EXERCISE TASK A:
Pick out each line of the records that contains the word "resolution" and copy those lines.

8-K/A 1 ea141886-8ka3_metromileinc.htm AMENDMENT NO. 3 TO FORM 8-K

 

 

united states 

SECURITIES AND EXCHANGE COMMISSION

Washington, D.C. 20549

 

FORM 8-K/A

(Amendment No. 3)

 

CURRENT REPORT

 

Pursuant to Section 13 or 15(d) of the Securities Exchange Act of 1934

 

Date of Report (Date of earliest event reported): February 9, 2021

 

METROMILE, INC.

(Exact name of registrant as specified in its charter)

 

Delaware   001-39484   84-4916134
(State or Other Jurisdiction   (Commission File Number)   (I.R.S. Employer
of Incorporation)       Identification No.)

 

425 Market Street #700    
San Francisco, CA   94105
(Address of principal executive offices)   (Zip Code)

 

(888) 242-5204

(Registrant’s telephone number,
including area code)

 

N/A

(Former name or former address, if changed since last report.)

 

Check the appropriate box below if the Form 8-K filing is intended to simultaneously satisfy the filing obligations of the registrant under any of the following provisions:

 

Written communications pursuant to Rule 425 under the Securities Act (17 CFR 230.425)

 

Soliciting material pursuant to Rule 14a-12 under the Exchange Act (17 CFR 240.14a-12)

 

Pre-commencement communications pursuant to Rule 14d-2(b) under the Exchange Act (17 CFR 240.14d-2(b))

 

Pre-commencement communications pursuant to Rule 13e-4(c) under the Exchange Act (17 CFR 240-13e-4(c))

EXERCISE TASK B:
Repeat the part of the Metromile filing that begins at the words "Delaware   001-39484" and stops after "offices)   (Zip Code)".

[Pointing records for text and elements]
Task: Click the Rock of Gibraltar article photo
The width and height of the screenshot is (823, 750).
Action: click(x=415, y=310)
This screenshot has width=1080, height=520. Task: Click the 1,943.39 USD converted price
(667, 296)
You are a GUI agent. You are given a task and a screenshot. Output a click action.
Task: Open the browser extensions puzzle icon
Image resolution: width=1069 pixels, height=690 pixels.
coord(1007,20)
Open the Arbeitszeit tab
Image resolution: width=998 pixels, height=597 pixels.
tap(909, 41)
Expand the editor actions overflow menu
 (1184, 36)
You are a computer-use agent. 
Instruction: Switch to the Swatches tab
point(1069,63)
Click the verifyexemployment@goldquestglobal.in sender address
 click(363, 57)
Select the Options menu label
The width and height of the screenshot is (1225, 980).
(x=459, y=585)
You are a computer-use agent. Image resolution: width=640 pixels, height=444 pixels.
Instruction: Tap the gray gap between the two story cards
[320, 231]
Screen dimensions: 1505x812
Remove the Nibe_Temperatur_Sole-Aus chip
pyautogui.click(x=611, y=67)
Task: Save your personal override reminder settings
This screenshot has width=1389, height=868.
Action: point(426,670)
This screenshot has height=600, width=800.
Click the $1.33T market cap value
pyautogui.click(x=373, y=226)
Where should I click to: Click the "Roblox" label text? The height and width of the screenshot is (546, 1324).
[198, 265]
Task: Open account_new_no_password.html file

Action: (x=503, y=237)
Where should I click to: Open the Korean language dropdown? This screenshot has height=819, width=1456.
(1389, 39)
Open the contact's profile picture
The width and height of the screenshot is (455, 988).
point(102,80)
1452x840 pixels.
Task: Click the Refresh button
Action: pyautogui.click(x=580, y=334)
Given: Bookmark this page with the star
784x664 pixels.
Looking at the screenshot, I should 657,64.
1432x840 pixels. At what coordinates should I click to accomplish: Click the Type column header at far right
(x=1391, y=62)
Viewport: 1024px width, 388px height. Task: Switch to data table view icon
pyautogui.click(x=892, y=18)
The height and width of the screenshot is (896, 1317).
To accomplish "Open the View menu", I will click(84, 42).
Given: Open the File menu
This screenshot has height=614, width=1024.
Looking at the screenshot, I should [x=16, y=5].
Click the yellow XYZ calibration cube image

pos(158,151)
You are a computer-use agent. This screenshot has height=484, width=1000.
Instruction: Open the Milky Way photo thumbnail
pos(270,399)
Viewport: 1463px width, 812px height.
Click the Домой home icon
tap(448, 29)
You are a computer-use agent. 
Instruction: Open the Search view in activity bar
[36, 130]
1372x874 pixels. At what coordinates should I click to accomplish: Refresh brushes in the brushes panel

ANSWER A:
Image resolution: width=1069 pixels, height=690 pixels.
Image resolution: width=998 pixels, height=597 pixels.
You are a computer-use agent. Image resolution: width=640 pixels, height=444 pixels.

ANSWER B:
Delaware   001-39484   84-4916134
(State or Other Jurisdiction   (Commission File Number)   (I.R.S. Employer
of Incorporation)       Identification No.)

 

425 Market Street #700    
San Francisco, CA   94105
(Address of principal executive offices)   (Zip Code)